### WHAT YOU HAVE TO DO:
Please copy every line with the string "panel" from the entries below.

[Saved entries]
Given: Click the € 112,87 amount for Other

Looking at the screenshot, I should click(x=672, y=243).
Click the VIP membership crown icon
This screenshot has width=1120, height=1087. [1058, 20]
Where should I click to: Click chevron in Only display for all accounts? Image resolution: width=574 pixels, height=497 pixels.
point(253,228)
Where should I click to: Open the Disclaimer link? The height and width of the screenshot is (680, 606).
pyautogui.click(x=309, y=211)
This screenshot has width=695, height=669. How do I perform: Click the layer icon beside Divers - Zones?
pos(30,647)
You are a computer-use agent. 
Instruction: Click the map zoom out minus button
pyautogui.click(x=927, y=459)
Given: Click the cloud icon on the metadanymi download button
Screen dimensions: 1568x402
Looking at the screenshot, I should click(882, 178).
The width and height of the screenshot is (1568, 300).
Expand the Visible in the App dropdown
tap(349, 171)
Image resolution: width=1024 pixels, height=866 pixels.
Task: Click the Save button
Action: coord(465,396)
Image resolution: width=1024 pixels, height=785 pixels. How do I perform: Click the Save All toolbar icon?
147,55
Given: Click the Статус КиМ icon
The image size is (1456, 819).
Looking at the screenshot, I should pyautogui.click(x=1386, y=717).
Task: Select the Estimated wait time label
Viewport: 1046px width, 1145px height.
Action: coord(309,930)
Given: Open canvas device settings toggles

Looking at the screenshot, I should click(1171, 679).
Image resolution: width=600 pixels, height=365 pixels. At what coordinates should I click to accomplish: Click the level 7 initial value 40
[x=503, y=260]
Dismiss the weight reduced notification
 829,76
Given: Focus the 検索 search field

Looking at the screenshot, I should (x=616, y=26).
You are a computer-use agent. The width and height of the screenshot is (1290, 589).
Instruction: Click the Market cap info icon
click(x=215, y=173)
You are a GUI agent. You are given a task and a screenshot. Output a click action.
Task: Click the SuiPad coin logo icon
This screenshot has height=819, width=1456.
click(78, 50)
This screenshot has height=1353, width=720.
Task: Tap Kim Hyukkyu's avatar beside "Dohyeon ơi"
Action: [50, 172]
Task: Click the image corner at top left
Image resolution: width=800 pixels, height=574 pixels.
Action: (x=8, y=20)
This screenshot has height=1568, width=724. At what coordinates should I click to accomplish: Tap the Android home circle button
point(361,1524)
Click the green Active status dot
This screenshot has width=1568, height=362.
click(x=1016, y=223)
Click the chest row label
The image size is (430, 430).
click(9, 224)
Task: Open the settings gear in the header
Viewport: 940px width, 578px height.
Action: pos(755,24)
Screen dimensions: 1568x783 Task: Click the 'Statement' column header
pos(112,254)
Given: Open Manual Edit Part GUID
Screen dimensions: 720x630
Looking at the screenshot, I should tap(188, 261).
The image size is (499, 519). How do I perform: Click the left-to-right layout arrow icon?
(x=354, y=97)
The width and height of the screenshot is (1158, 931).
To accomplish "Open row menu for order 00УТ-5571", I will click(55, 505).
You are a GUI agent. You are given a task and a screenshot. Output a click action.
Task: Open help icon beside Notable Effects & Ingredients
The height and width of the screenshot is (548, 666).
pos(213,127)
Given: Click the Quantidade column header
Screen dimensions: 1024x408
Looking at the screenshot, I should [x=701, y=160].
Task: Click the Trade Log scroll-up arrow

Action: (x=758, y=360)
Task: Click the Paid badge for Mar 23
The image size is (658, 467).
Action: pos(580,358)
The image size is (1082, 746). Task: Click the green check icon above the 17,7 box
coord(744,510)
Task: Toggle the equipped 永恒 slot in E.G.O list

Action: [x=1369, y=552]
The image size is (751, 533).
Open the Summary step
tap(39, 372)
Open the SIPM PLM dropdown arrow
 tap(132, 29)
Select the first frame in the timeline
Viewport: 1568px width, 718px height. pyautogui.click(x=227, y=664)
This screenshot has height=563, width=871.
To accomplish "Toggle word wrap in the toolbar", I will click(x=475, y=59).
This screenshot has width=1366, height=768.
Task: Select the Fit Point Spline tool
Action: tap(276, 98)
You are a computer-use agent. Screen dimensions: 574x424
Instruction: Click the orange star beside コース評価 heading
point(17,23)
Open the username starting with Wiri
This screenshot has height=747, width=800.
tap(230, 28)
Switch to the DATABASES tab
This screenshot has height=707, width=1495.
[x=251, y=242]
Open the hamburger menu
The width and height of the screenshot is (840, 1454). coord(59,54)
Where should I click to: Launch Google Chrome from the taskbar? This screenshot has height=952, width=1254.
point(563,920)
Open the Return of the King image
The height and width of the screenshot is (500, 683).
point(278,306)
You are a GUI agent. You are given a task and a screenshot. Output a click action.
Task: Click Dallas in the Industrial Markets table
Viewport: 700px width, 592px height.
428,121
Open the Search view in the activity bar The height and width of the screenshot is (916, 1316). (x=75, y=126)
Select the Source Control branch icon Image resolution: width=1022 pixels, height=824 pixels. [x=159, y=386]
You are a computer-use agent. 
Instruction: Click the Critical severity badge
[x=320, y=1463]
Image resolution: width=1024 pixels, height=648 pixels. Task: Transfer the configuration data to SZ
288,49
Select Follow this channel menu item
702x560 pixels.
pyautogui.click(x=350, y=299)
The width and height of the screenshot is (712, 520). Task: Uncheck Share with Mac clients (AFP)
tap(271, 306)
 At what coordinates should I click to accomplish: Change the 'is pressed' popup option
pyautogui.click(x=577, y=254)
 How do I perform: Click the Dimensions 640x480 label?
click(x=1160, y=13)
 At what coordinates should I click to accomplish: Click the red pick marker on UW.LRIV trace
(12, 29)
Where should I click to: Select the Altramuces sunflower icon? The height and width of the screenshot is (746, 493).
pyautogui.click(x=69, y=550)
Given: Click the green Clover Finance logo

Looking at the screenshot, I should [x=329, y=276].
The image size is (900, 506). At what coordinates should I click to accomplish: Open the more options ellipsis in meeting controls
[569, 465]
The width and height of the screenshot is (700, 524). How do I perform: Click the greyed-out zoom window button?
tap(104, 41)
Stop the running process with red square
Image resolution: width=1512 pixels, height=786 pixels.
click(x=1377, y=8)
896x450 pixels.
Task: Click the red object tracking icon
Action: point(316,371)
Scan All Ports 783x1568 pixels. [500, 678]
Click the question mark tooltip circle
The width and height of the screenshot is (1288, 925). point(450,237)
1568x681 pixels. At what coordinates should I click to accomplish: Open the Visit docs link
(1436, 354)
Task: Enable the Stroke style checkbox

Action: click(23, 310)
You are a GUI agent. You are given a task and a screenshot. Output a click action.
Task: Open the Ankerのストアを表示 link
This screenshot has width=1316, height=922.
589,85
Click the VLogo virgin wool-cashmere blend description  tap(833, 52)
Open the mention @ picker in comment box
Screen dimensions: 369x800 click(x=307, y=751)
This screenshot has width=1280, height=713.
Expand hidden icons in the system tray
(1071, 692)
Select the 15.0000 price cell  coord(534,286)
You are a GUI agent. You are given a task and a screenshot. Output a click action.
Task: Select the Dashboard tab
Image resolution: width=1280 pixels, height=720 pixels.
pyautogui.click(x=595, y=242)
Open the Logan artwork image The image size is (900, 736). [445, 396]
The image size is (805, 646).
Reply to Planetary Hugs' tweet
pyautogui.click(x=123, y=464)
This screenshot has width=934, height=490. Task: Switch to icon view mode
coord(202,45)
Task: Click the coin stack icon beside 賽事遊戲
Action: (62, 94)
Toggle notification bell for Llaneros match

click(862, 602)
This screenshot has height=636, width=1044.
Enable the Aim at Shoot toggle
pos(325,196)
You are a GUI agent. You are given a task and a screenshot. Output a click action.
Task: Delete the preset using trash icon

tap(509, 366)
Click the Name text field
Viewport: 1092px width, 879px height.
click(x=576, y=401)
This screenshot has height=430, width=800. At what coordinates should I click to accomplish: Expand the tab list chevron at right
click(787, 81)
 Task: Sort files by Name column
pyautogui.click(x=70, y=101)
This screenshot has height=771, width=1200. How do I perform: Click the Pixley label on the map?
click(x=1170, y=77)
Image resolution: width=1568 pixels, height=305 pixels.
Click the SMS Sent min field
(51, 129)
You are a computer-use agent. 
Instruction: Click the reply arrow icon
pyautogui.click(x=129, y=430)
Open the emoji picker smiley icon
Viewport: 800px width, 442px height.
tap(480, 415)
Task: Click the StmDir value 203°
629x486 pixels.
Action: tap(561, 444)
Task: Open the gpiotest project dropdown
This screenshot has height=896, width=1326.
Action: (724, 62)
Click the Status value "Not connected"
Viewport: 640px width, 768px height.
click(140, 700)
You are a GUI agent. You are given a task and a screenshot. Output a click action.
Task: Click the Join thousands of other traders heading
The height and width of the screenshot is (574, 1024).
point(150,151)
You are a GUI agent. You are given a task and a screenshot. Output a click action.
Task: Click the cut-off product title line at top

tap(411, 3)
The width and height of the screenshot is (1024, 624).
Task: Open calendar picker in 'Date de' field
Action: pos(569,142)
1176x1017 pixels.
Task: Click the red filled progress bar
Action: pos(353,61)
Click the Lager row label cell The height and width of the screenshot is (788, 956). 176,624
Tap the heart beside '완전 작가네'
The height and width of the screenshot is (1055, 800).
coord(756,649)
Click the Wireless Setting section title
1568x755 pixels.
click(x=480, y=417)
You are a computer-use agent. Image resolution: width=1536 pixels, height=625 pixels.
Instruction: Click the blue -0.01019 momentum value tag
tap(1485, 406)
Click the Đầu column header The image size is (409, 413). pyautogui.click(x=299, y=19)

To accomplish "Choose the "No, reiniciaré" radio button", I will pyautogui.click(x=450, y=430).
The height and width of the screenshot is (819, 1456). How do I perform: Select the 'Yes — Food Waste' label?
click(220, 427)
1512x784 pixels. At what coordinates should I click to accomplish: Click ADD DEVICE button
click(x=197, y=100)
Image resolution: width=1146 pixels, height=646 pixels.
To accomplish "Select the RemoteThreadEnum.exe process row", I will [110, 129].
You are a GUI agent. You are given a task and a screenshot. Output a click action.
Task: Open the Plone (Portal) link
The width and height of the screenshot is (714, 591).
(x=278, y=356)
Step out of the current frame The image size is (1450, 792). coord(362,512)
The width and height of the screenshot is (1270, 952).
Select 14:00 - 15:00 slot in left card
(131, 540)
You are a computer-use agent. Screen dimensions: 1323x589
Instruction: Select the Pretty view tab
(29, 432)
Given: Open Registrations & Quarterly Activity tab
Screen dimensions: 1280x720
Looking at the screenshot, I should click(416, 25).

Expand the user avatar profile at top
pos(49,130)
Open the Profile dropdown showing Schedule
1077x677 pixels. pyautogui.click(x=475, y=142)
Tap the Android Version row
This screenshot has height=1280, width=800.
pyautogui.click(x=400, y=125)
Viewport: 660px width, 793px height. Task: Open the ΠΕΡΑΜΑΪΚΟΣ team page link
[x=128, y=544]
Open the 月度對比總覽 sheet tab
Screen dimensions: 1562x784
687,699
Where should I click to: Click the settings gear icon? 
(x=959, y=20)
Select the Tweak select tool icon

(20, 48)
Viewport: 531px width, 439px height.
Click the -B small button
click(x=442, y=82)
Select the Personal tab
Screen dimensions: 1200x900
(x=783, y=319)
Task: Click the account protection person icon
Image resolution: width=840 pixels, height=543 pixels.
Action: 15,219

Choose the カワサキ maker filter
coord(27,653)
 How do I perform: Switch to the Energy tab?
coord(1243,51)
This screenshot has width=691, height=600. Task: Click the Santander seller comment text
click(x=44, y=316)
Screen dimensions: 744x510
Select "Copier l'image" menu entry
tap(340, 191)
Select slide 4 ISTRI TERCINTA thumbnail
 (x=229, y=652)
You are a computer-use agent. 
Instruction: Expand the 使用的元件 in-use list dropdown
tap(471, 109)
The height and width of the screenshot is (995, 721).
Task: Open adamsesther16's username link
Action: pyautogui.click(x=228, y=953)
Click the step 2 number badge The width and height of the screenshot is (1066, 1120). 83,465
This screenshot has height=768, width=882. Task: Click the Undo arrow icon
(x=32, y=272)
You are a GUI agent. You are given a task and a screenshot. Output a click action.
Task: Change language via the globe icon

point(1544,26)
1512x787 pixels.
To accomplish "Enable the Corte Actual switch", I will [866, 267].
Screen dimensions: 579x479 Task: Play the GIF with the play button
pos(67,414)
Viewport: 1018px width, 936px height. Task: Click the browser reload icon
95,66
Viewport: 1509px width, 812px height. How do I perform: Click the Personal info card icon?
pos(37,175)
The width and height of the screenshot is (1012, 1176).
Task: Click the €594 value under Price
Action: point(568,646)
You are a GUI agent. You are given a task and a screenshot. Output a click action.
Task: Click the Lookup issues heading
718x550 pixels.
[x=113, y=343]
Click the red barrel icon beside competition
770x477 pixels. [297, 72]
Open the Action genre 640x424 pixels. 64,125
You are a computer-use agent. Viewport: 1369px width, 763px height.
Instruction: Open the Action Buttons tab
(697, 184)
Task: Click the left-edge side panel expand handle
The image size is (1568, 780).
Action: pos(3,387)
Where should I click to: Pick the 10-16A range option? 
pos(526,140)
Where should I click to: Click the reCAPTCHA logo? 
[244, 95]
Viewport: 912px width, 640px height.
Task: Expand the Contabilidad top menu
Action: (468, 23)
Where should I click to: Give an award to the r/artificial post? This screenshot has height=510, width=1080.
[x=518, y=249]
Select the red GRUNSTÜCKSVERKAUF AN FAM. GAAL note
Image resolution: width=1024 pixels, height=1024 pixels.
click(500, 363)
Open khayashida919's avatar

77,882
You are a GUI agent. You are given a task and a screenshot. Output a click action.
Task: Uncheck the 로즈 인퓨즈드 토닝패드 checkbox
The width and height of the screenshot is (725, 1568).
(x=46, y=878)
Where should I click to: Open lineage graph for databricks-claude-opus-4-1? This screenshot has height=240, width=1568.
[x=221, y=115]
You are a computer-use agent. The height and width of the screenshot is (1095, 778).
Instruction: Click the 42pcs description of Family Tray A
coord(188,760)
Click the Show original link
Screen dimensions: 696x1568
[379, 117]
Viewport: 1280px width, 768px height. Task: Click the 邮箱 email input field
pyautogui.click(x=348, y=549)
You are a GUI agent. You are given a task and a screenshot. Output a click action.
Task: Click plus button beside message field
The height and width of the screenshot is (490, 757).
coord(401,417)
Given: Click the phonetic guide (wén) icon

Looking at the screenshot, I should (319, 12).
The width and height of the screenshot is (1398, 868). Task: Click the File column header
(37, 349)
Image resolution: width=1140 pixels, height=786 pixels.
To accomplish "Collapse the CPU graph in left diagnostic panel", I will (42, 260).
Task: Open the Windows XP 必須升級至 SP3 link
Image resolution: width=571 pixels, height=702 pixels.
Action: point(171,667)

### EXERCISE RESULT:
Task: Click the left-edge side panel expand handle
To accomplish "Collapse the CPU graph in left diagnostic panel", I will (42, 260).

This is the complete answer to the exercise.